Wildbienen-Monitoring in der Gemeinde Rankweil

Durchgeführt von Timo Kopf


Im Rahmen des Vorläuferprojektes „… in Zukunft bunt und artenreich“ wurden von der Gemeinde Rankweil im Jahr 2014 ausgewählte Flächen durch die Ansaat von Wildblumenmischungen insektenfreundlich umgestaltet. Auf diesen Flächen wurde von Wildbienenexperte Timo Kopf eine Erhebung zur Arthropodenfauna durchgeführt.

Bereits bestehende und neu entstandene öffentliche Flächen, insbesondere am Rande von Straßen, wurden in blumenreiche Magerstandorte umgewandelt. Diese Standorte wurden mit mineralischen Böden versehen und mit speziellen Blumenmischungen angesät.
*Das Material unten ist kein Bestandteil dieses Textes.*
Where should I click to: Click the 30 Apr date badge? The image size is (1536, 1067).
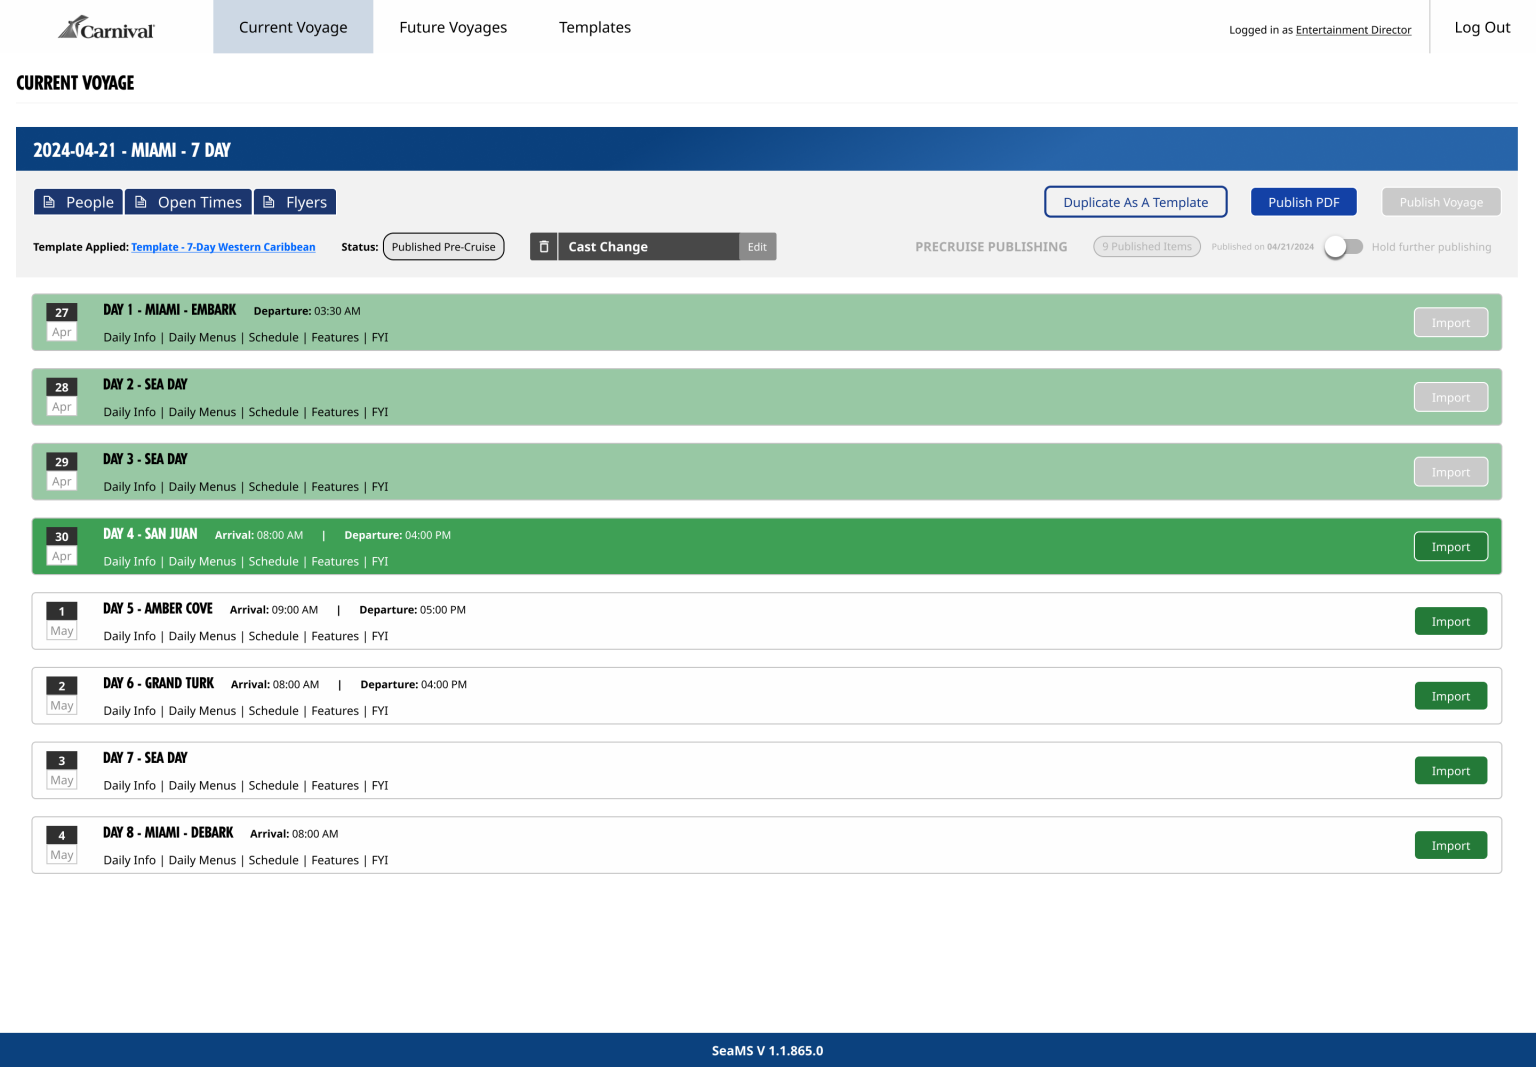coord(62,546)
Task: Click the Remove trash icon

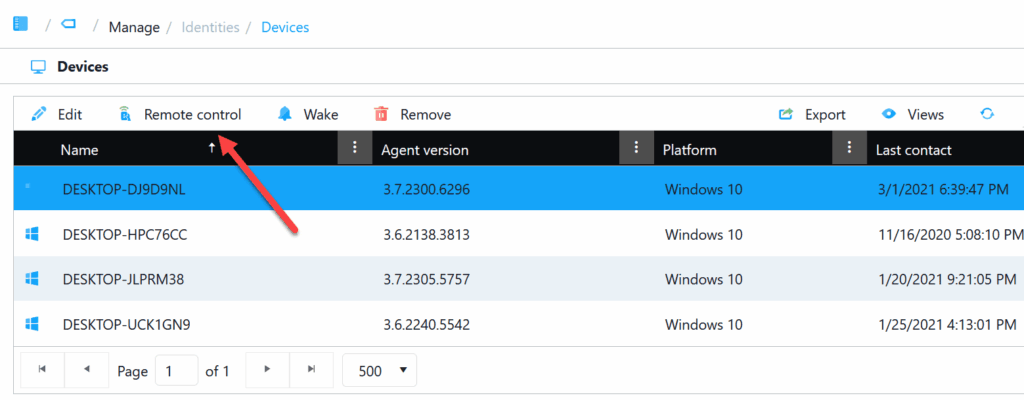Action: [x=381, y=114]
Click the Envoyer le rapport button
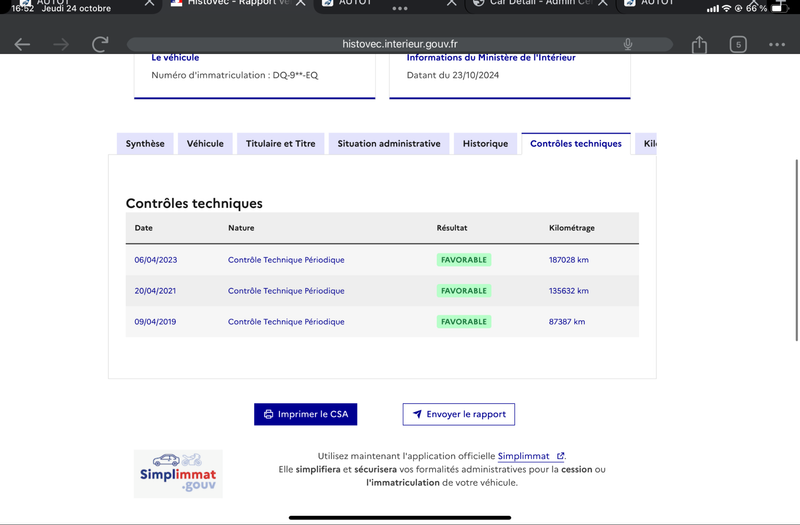The height and width of the screenshot is (525, 800). point(459,414)
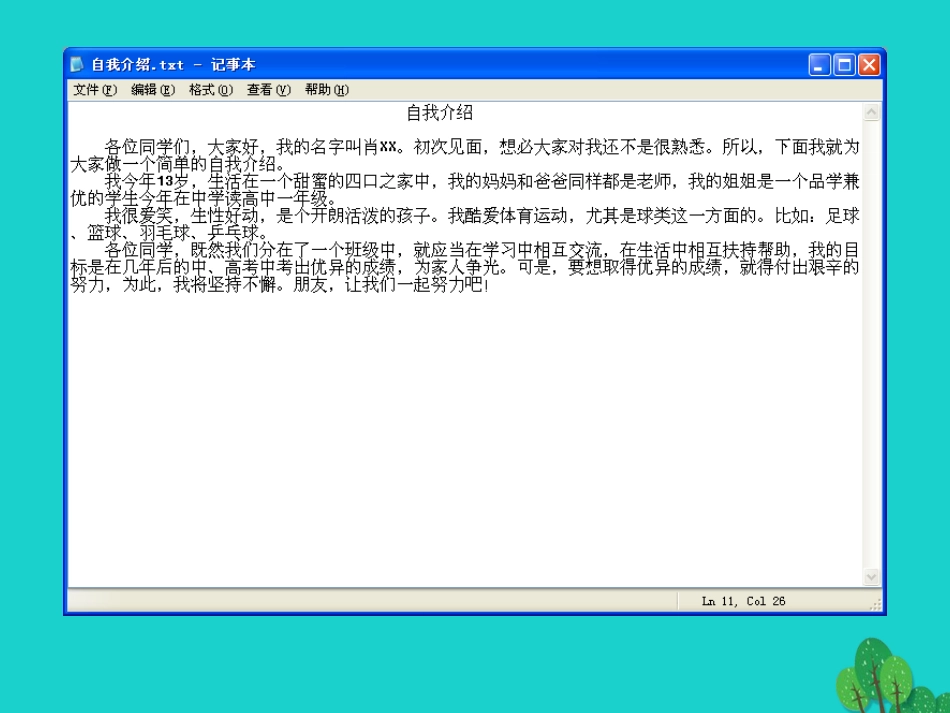Click the tree illustration in corner
The width and height of the screenshot is (950, 713).
coord(889,676)
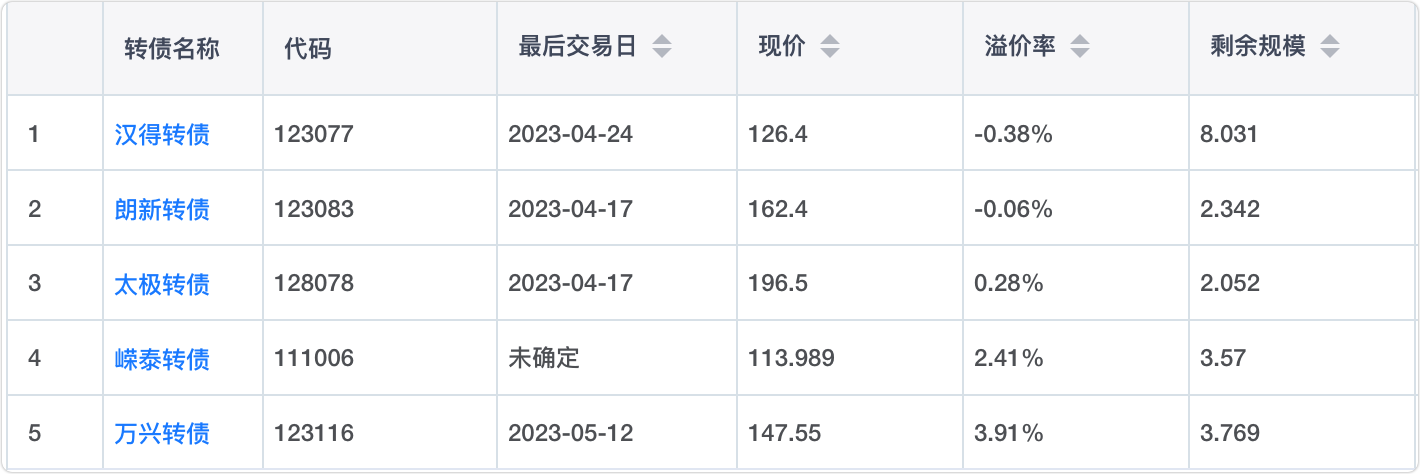This screenshot has width=1420, height=474.
Task: Click the 转债名称 column header
Action: (172, 48)
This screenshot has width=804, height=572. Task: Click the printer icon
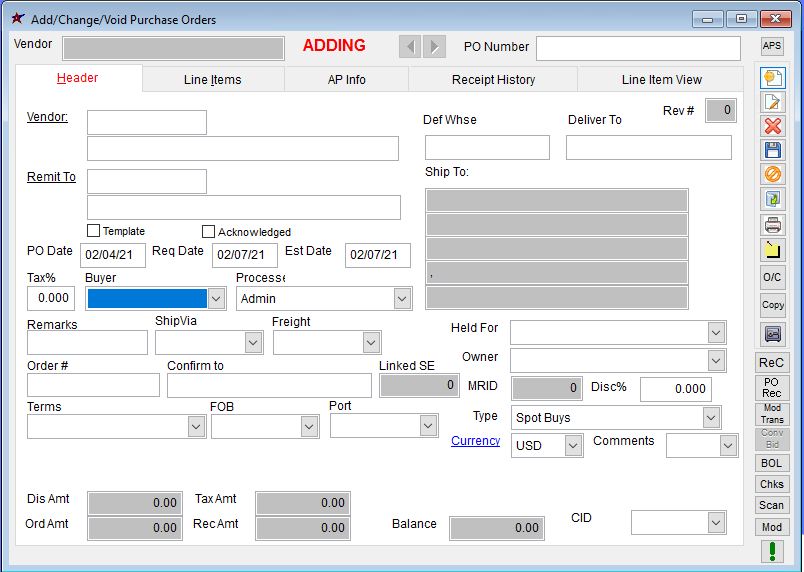[772, 224]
Der Verzicht auf Humusierung und Düngung sollen den gewünschten Charakter von Magerstandorten sichern. Diverse Pionierstandorte sind wichtige Sekundärlebensräume speziell für entsprechende Pionierarten, die ihre Herkunft an den weitgehend verschwundenen Uferstandorten dealpiner Flüsse besitzen. Dies betrifft sowohl die epigäische Fauna der Bodenoberfläche wie auch die vielfältige Fauna der Blütenbesucher, die hier neben den Futterressourcen auch potenzielle Niststandorte vorfinden.

Die Bodenoberfläche wurde mittels Bodenfallen beprobt und Laufkäfer, Spinnen und Ameisen für eine weitere Bearbeitung aufbewahrt. Die Vegetationsfauna (Käfer, Wanzen, Spinnen, Heuschrecken) wurde durch Streiffang gesammelt und ebenso aufbewahrt. Die Blütenschicht wurde ebenfalls abgekeschert und zudem durch gezielten Netzfang beprobt (Wanzen, Schwebfliegen, Stechimmen). Zur Auswertung kamen vorerst nur die Bienen.

Die Erhebung sollte Daten liefern, inwiefern diese künstlichen, kleinflächigen und meist isolierten Habitate von der Insektenwelt als Lebensraum bzw. Nahrungsraum erschlossen werden können und zugleich eine Grundlage für ein künftiges Monitoring darstellen. Die Untersuchung wurde über den Projektzeitraum von „natürlich bunt & artenreich“ fortgesetzt und brachte beeindruckende Ergebnisse.

Ergebnisse des Wildbienen-Monitorings


Insgesamt wurden 1762 Individuen bestimmt und 94 Bienenarten zugeordnet. Da 31 Arten nur in Einzelindividuen vorliegen, wird erwartet, dass noch deutlich mehr Arten im Gebiet vorhanden sind. Der festgestellte Artenumfang kann im Vergleich mit bisherigen Untersuchungen in Vorarlberg als durchaus groß bezeichnet werden. Ähnlichkeiten bestehen v.a. mit den Artenspektren vom Jagdberg und mit den Rheindämmen. Die Ergebnisse des Monitorings zeigen deutlich, dass sich die Vielfalt der vorkommenden Wildbienenarten um ein vielfaches gesteigert hat.